→ Required action
Would you please write out each entry that follows, exactly as written?

→ Dataset extract
# # #

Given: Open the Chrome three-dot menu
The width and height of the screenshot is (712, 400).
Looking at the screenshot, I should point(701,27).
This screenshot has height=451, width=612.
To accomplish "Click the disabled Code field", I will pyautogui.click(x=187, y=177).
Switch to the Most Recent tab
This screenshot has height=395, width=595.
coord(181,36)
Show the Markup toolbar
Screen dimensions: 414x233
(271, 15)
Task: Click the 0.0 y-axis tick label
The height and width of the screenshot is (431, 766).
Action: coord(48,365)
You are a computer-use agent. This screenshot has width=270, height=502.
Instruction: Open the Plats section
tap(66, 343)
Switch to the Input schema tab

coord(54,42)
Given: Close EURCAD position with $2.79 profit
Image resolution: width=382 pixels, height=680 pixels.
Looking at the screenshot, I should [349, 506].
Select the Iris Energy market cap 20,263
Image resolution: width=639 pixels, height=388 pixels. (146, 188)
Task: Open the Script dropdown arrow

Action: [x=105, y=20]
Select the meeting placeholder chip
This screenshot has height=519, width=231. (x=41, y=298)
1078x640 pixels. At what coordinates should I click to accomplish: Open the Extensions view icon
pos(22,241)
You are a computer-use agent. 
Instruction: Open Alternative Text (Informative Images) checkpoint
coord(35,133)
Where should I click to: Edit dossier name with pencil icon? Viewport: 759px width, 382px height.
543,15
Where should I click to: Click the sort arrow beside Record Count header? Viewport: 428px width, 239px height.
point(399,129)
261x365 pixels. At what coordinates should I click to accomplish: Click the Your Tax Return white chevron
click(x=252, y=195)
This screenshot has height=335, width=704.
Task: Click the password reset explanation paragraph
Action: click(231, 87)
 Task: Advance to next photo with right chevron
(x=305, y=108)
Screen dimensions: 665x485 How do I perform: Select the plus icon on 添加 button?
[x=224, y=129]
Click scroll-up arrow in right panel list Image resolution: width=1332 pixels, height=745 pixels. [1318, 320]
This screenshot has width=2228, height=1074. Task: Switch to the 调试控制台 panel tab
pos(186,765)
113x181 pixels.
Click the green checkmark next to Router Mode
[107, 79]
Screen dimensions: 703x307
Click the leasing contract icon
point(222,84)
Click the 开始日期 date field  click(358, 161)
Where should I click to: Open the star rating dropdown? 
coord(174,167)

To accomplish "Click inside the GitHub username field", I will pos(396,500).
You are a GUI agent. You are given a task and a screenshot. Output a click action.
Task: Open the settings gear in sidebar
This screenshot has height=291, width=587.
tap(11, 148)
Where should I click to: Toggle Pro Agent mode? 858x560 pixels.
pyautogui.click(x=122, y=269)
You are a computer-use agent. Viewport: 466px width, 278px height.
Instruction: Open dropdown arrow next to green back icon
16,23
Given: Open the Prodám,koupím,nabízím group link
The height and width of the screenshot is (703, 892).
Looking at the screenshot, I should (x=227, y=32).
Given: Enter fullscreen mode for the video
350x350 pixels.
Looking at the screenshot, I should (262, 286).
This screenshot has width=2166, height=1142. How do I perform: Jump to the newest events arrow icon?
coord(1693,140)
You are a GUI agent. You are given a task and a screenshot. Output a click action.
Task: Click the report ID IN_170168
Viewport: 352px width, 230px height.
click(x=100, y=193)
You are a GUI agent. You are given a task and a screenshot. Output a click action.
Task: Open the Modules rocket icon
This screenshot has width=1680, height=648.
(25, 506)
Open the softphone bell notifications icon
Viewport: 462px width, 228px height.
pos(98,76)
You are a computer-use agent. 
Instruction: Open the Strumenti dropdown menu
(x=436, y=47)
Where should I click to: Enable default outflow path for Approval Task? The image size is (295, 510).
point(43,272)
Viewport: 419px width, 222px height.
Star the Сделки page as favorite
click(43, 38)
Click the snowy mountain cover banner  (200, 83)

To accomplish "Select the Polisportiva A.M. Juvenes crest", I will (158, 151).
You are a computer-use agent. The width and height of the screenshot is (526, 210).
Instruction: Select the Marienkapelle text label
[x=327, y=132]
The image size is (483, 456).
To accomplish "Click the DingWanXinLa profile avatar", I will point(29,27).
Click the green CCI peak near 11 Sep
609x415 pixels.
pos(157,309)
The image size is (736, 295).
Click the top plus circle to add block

# # #

→ Solution to the exercise
Given: Open the Chrome three-dot menu
The width and height of the screenshot is (712, 400).
Looking at the screenshot, I should point(701,27).
This screenshot has height=451, width=612.
To accomplish "Click the disabled Code field", I will pyautogui.click(x=187, y=177).
Switch to the Most Recent tab
This screenshot has height=395, width=595.
coord(181,36)
Show the Markup toolbar
Screen dimensions: 414x233
(271, 15)
Task: Click the 0.0 y-axis tick label
The height and width of the screenshot is (431, 766).
Action: coord(48,365)
You are a computer-use agent. This screenshot has width=270, height=502.
Instruction: Open the Plats section
tap(66, 343)
Switch to the Input schema tab

coord(54,42)
Given: Close EURCAD position with $2.79 profit
Image resolution: width=382 pixels, height=680 pixels.
Looking at the screenshot, I should [349, 506].
Select the Iris Energy market cap 20,263
Image resolution: width=639 pixels, height=388 pixels. (146, 188)
Task: Open the Script dropdown arrow

Action: [x=105, y=20]
Select the meeting placeholder chip
This screenshot has height=519, width=231. (x=41, y=298)
1078x640 pixels. At what coordinates should I click to accomplish: Open the Extensions view icon
pos(22,241)
You are a computer-use agent. 
Instruction: Open Alternative Text (Informative Images) checkpoint
coord(35,133)
Where should I click to: Edit dossier name with pencil icon? Viewport: 759px width, 382px height.
543,15
Where should I click to: Click the sort arrow beside Record Count header? Viewport: 428px width, 239px height.
point(399,129)
261x365 pixels. At what coordinates should I click to accomplish: Click the Your Tax Return white chevron
click(x=252, y=195)
This screenshot has height=335, width=704.
Task: Click the password reset explanation paragraph
Action: click(231, 87)
 Task: Advance to next photo with right chevron
(x=305, y=108)
Screen dimensions: 665x485 How do I perform: Select the plus icon on 添加 button?
[x=224, y=129]
Click scroll-up arrow in right panel list Image resolution: width=1332 pixels, height=745 pixels. [1318, 320]
This screenshot has width=2228, height=1074. Task: Switch to the 调试控制台 panel tab
pos(186,765)
113x181 pixels.
Click the green checkmark next to Router Mode
[107, 79]
Screen dimensions: 703x307
Click the leasing contract icon
point(222,84)
Click the 开始日期 date field  click(358, 161)
Where should I click to: Open the star rating dropdown? 
coord(174,167)

To accomplish "Click inside the GitHub username field", I will pos(396,500).
You are a GUI agent. You are given a task and a screenshot. Output a click action.
Task: Open the settings gear in sidebar
This screenshot has height=291, width=587.
tap(11, 148)
Where should I click to: Toggle Pro Agent mode? 858x560 pixels.
pyautogui.click(x=122, y=269)
You are a computer-use agent. Viewport: 466px width, 278px height.
Instruction: Open dropdown arrow next to green back icon
16,23
Given: Open the Prodám,koupím,nabízím group link
The height and width of the screenshot is (703, 892).
Looking at the screenshot, I should (x=227, y=32).
Given: Enter fullscreen mode for the video
350x350 pixels.
Looking at the screenshot, I should (262, 286).
This screenshot has width=2166, height=1142. How do I perform: Jump to the newest events arrow icon?
coord(1693,140)
You are a GUI agent. You are given a task and a screenshot. Output a click action.
Task: Click the report ID IN_170168
Viewport: 352px width, 230px height.
click(x=100, y=193)
You are a GUI agent. You are given a task and a screenshot. Output a click action.
Task: Open the Modules rocket icon
This screenshot has width=1680, height=648.
(25, 506)
Open the softphone bell notifications icon
Viewport: 462px width, 228px height.
pos(98,76)
You are a computer-use agent. 
Instruction: Open the Strumenti dropdown menu
(x=436, y=47)
Where should I click to: Enable default outflow path for Approval Task? The image size is (295, 510).
point(43,272)
Viewport: 419px width, 222px height.
Star the Сделки page as favorite
click(43, 38)
Click the snowy mountain cover banner  (200, 83)

To accomplish "Select the Polisportiva A.M. Juvenes crest", I will (158, 151).
You are a computer-use agent. The width and height of the screenshot is (526, 210).
Instruction: Select the Marienkapelle text label
[x=327, y=132]
The image size is (483, 456).
To accomplish "Click the DingWanXinLa profile avatar", I will point(29,27).
Click the green CCI peak near 11 Sep
609x415 pixels.
pos(157,309)
The image size is (736, 295).
Click the top plus circle to add block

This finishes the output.